What is expected :: Which lines should be repeated? Exactly the one containing "Select the Interleaved/Interleaved value" and every line after it through the end of the entries below.

Excerpted data ::
━━━━━━━━━━
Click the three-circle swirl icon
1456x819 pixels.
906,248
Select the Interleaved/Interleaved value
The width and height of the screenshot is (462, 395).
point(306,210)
━━━━━━━━━━
Answer to the problem ::
Select the Interleaved/Interleaved value
The width and height of the screenshot is (462, 395).
point(306,210)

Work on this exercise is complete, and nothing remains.